30 designers; two questions:

1- What design inspires you the most?

2- What problems do you think design can solve?

Designers take on answering the questions in short videos which you can see them all here, some agree on transportation as a problem design should start revolutionizing by now. Be it the mapping aspect of it or many of its tedious processes, like long security check lines at the airport.

Personally, I don’t think it needs to be this totally impressive new feature to design a solution, the simplest forms of design are the ones that outlive everything else to the point that challenges people to remember the original problem years later.

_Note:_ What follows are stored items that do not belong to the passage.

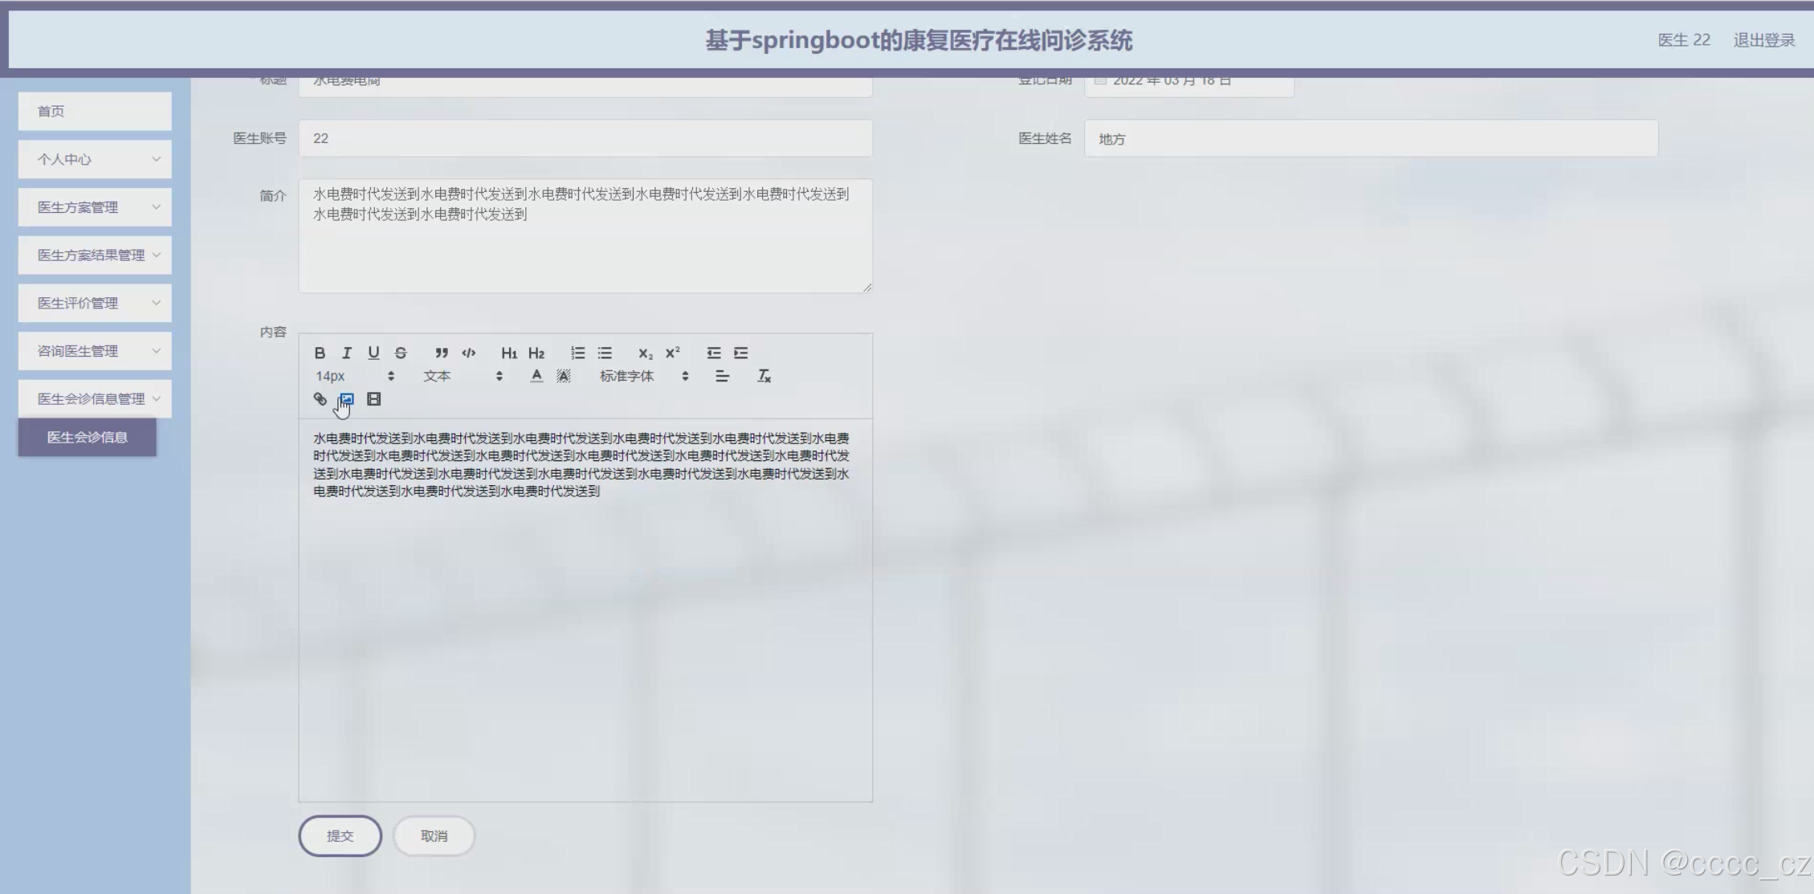Clear text formatting with Tx icon
Viewport: 1814px width, 894px height.
pos(764,376)
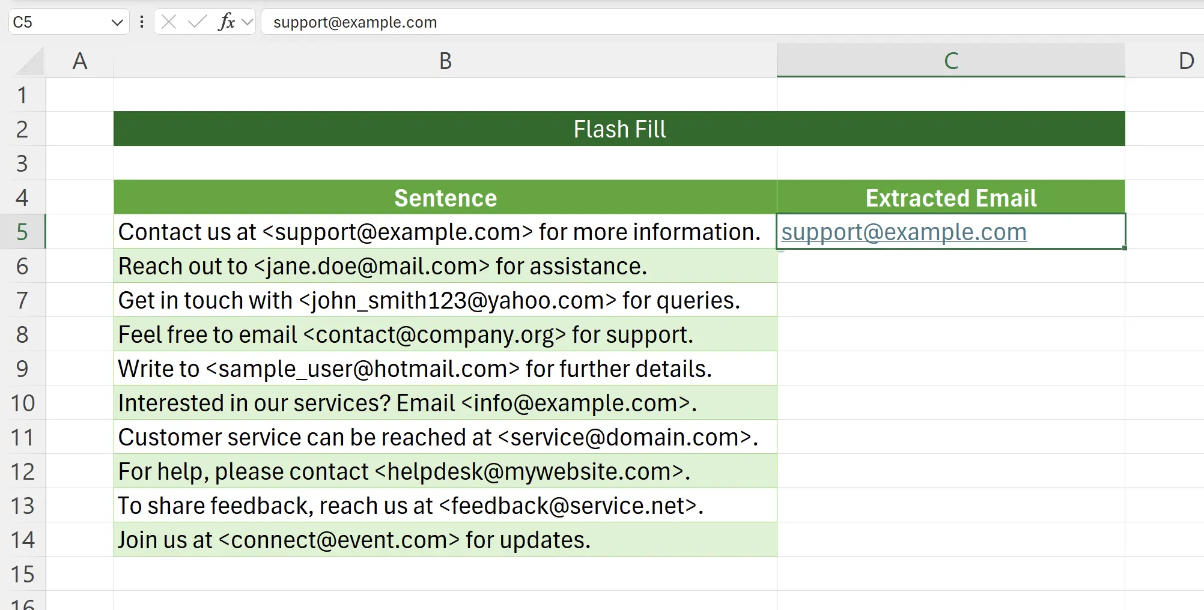This screenshot has width=1204, height=610.
Task: Cancel the entry using the X icon
Action: [x=169, y=22]
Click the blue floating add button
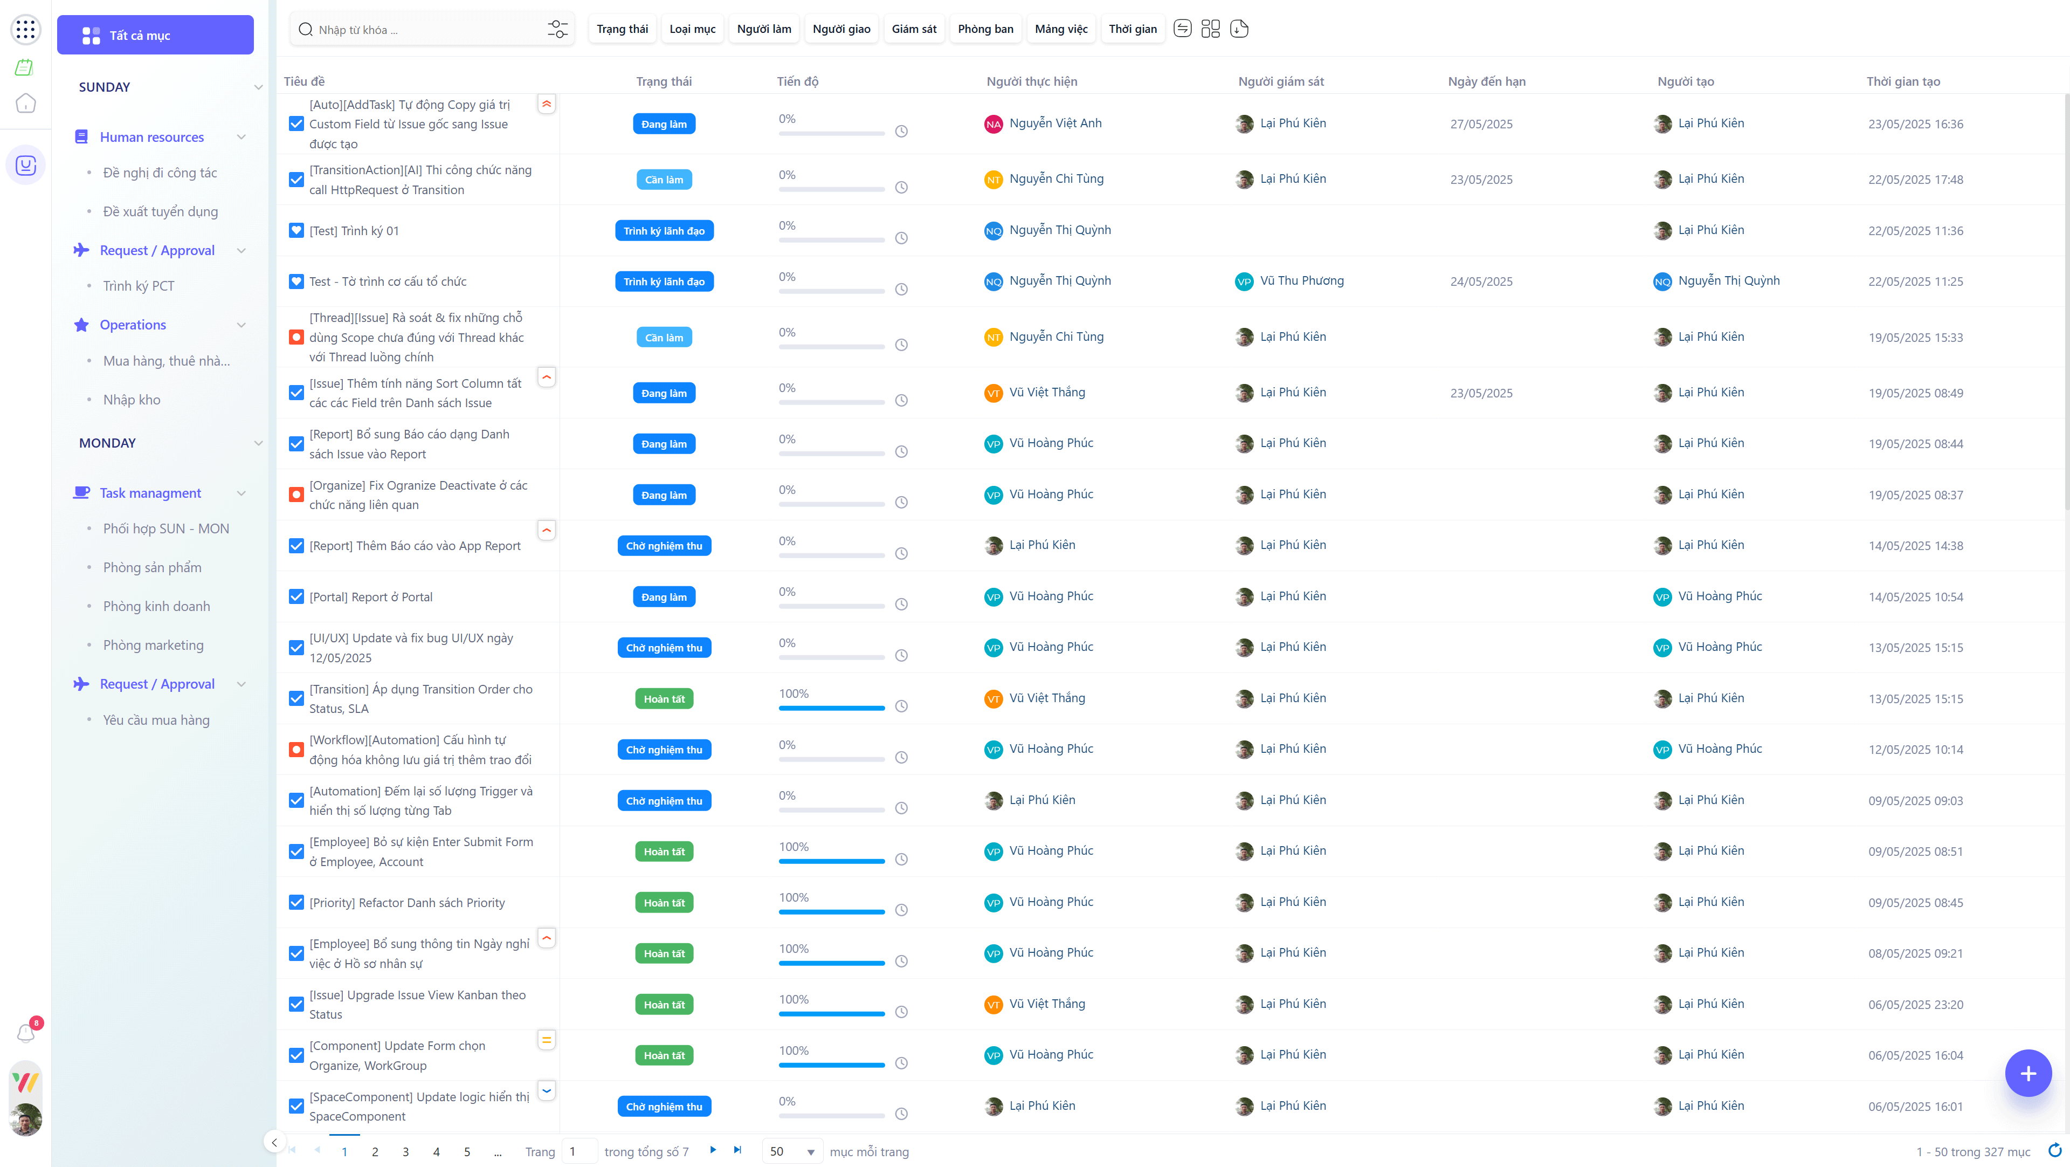The image size is (2070, 1167). tap(2027, 1073)
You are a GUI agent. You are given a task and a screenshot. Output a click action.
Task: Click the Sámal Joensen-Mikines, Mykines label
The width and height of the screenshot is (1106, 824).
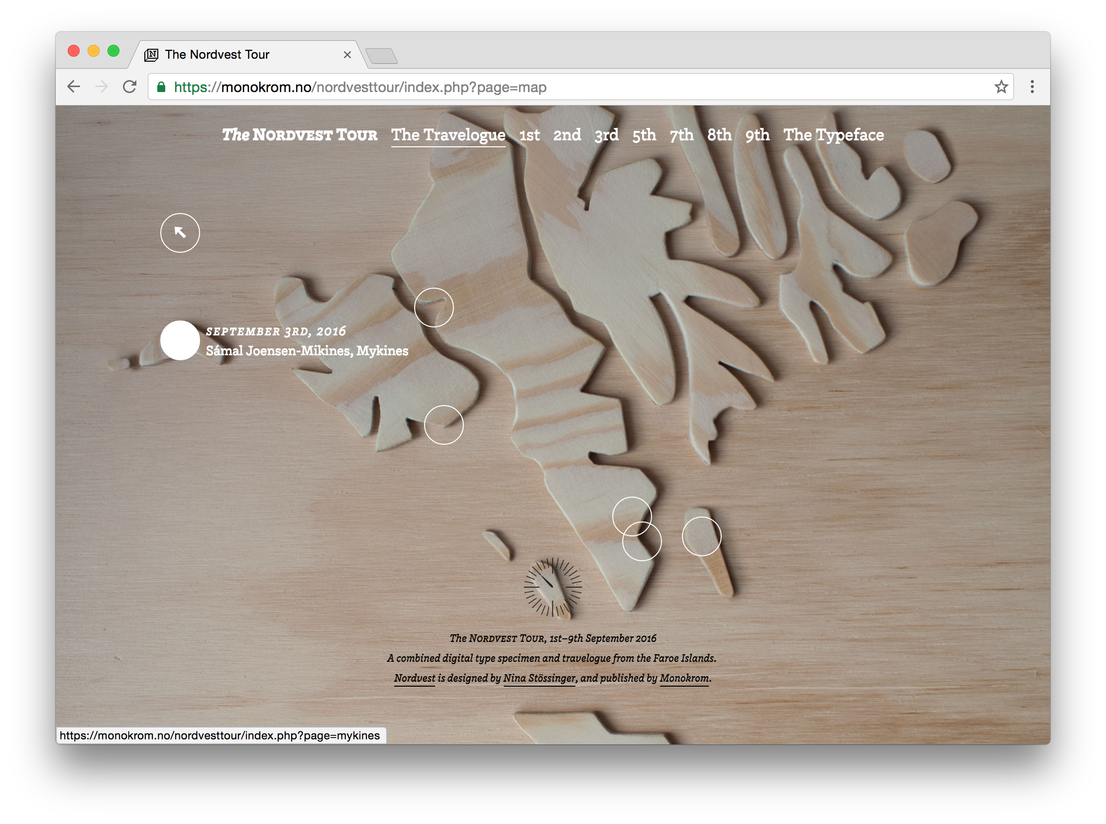tap(307, 351)
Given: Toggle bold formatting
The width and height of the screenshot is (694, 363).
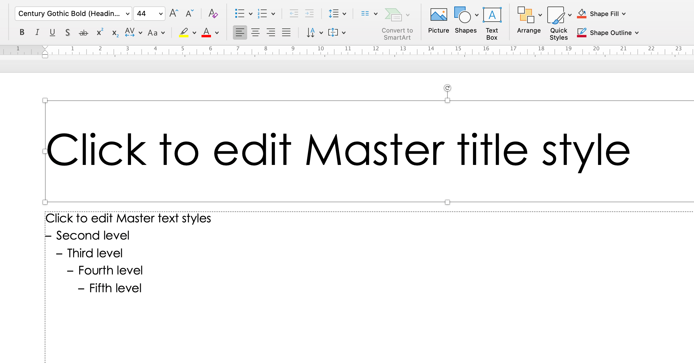Looking at the screenshot, I should [22, 33].
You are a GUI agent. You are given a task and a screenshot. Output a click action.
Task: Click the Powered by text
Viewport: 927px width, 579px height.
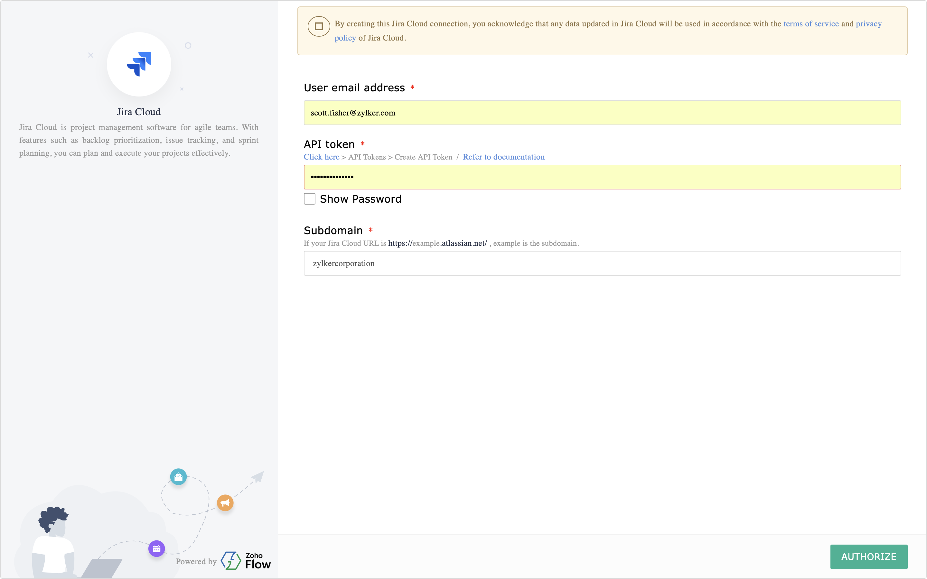[x=196, y=561]
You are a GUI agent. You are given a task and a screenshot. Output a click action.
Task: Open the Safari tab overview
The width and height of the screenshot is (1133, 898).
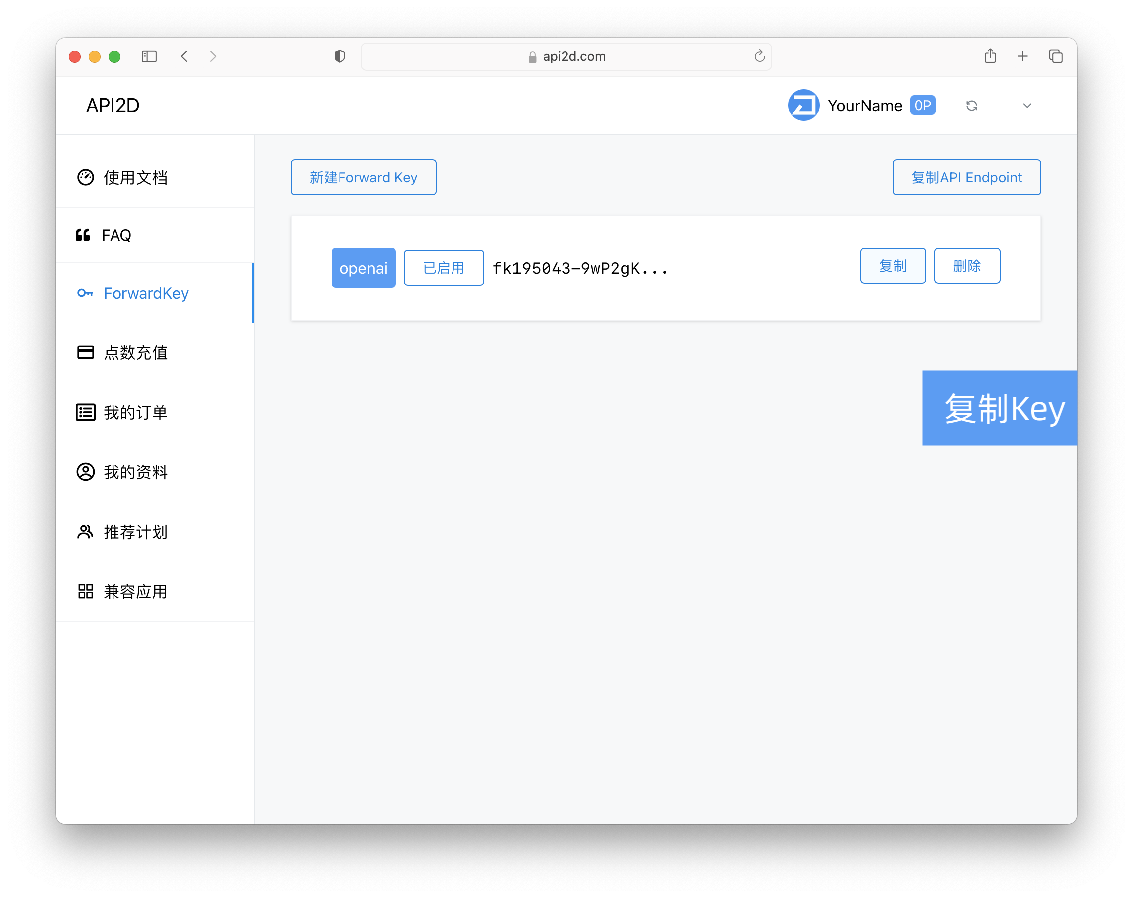(1056, 56)
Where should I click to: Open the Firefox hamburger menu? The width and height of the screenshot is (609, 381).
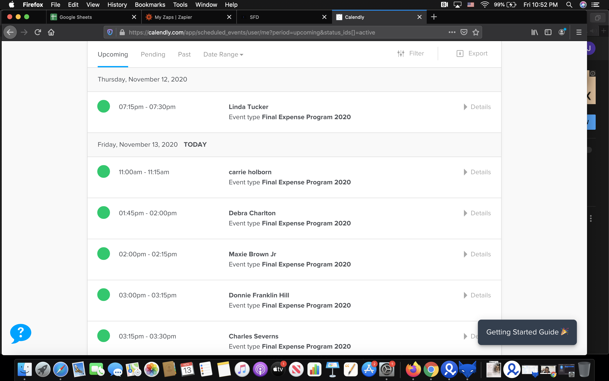579,32
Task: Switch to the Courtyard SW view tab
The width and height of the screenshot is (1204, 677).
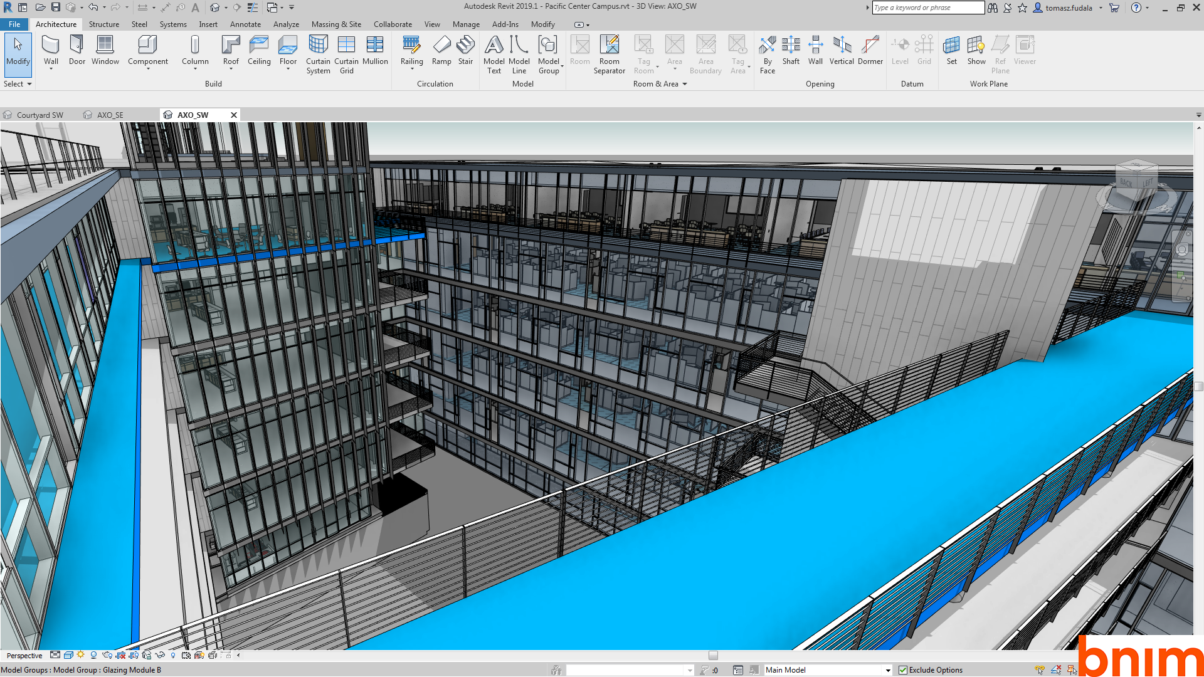Action: [40, 115]
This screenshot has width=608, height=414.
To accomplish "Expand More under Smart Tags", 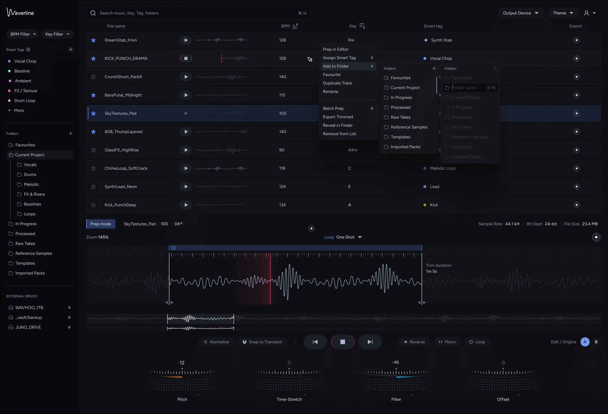I will click(16, 110).
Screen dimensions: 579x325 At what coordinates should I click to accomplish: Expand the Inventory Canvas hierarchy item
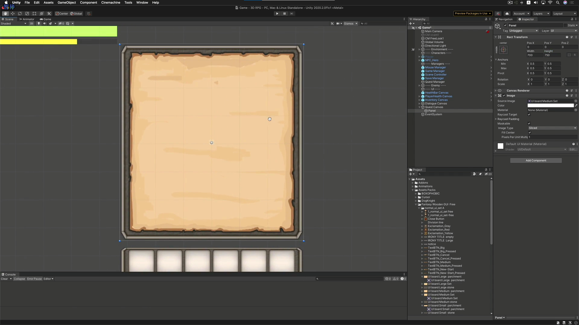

John Militello who happens to be the Creative Innovation Team Manager at Google (as well as sitting too close to the camera to the point where we only see half of his nose, talk about the design mind!) also mentions the different transportation system as a problem to solve. However, he says that we don’t necessarily need to reinvent the wheel. Inspiration can be in everything; nature, a pen, a spoon….anything!

Kit Hinrichs on the other hand is inspired the most by typography. Agustin Garza by a centuries-old piece from Central America because it combines the elements of meaning and aesthetic design. Juke box coins, a rubber band ball, an eraser, the Internet are few of the answers the designers provided.

These types of answers is what makes it interesting to get designers’ perspective on design. Since design is the most successful when it’s not noticed, it’s hard to answer such questions as a viewer. If you remember a design, it’s either because you really loved it or you really hated it, the in-betweens are what we see everyday, and what could be inspiring us everyday without us ever noticing, and that’s the beauty of it.